While teenage pregnancy is associated with a host of challenges, it can also inspire the young mother. “Sometimes it gives them the incentive to better themselves,” Torres says. “I have had teen moms who have gone on to be lawyers.”

Ledezma, who grew up in the Texas district she now serves, uses her Hispanic background to inspire and connect with her students. “I let them know that they need an education. They need to apply themselves,” she says. “I am a nurse and I show them that you can come from anywhere and be anything. I am 27 years old and I became a nurse at 21. As a minority nurse I am showing them I did it and they can do it.”

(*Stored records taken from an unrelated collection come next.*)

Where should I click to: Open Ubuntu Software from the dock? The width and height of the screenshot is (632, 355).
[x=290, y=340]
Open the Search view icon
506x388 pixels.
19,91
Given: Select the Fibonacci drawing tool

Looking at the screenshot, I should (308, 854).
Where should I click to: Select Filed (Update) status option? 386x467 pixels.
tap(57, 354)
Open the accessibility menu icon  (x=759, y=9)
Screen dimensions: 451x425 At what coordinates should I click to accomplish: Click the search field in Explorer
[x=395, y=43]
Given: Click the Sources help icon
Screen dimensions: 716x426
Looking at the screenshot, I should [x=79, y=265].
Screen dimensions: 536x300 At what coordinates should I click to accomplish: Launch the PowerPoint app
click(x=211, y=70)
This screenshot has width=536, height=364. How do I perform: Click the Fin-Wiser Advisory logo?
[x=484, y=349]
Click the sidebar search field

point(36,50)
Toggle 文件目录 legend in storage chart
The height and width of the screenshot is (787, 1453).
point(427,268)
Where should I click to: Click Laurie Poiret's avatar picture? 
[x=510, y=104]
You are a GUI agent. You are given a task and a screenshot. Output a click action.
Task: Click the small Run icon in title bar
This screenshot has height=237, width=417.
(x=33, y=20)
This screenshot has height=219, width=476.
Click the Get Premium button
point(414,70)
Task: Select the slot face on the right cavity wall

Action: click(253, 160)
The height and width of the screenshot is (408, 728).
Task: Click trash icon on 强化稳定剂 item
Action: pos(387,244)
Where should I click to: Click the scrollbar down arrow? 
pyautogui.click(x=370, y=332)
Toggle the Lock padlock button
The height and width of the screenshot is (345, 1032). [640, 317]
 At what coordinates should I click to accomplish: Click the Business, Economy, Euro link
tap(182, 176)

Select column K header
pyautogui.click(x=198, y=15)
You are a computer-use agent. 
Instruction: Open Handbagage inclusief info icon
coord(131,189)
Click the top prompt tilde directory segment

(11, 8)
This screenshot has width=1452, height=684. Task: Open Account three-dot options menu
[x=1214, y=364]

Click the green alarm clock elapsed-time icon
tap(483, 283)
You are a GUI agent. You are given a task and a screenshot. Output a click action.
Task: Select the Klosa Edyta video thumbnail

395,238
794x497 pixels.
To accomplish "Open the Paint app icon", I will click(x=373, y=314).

Many nurses of color say their own ethnic or racial background has a positive influence on their practice. “To be able to give back to your own personal ethnic group, it is a bonus as well. In turn, it helps out the community that you may be involved with or part of,” Davis says. “I am able to share cultural experiences with my own personal team, with the nurses I work with. That is beneficial too because the more diverse it is, the you are able to pull in those different pieces to make the best outcome for the client. You are able to come up with creative and innovative ideas, keep these teen moms involved, wanting to come, and wanting to change.”